A reader asked about black-and-white shooting, so I reiterated:
- Outdoors, use an orange filter otherwise the sky washes out to white. A yellow filter is OK, but a weaker effect. A red filter turns blue sky much darker, and combined with a polarizer makes it black — all while the clouds stay white.
- Use about a stop more exposure than you think. Set the ISO to about half the rated ISO for starters. This will help make your blacks black and detailed, not gray and dull.
- You have to get your system calibrated. Learn to make a "perfect proof," which means to use the minimum exposure needed to get the maximum black at the film edge on your contact sheet.

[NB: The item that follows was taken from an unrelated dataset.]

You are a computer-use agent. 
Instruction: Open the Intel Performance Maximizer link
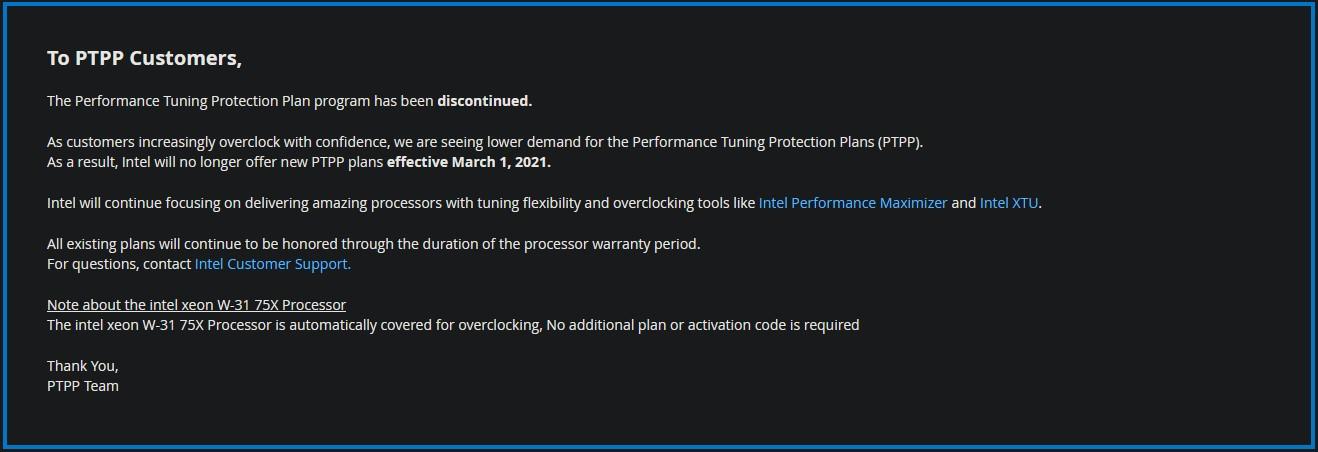click(852, 203)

- Make a test strip to determine the minimum time needed to get the film edges as 100% black as the paper around it. Use whatever the first time on the test strip os that there is NO visible difference between the black of the film base and the black of the paper next to it.

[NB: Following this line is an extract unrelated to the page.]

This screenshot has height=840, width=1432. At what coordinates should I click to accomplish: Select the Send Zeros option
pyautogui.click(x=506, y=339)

- Once you get that down, set your camera exposure (ISO) to look correct in these proofs.
- If you need different contrast, try different papers, presuming you're developing your film per manufacturers directions.
- Trying to get the process nailed down with real optical printing takes a lot of trial and error.
- Personally I send my film to NCPS for processing. Local labs rarely develop B&W film properly. I have NCPS scan everything and then I do my "printing," burning and dodging in my computer.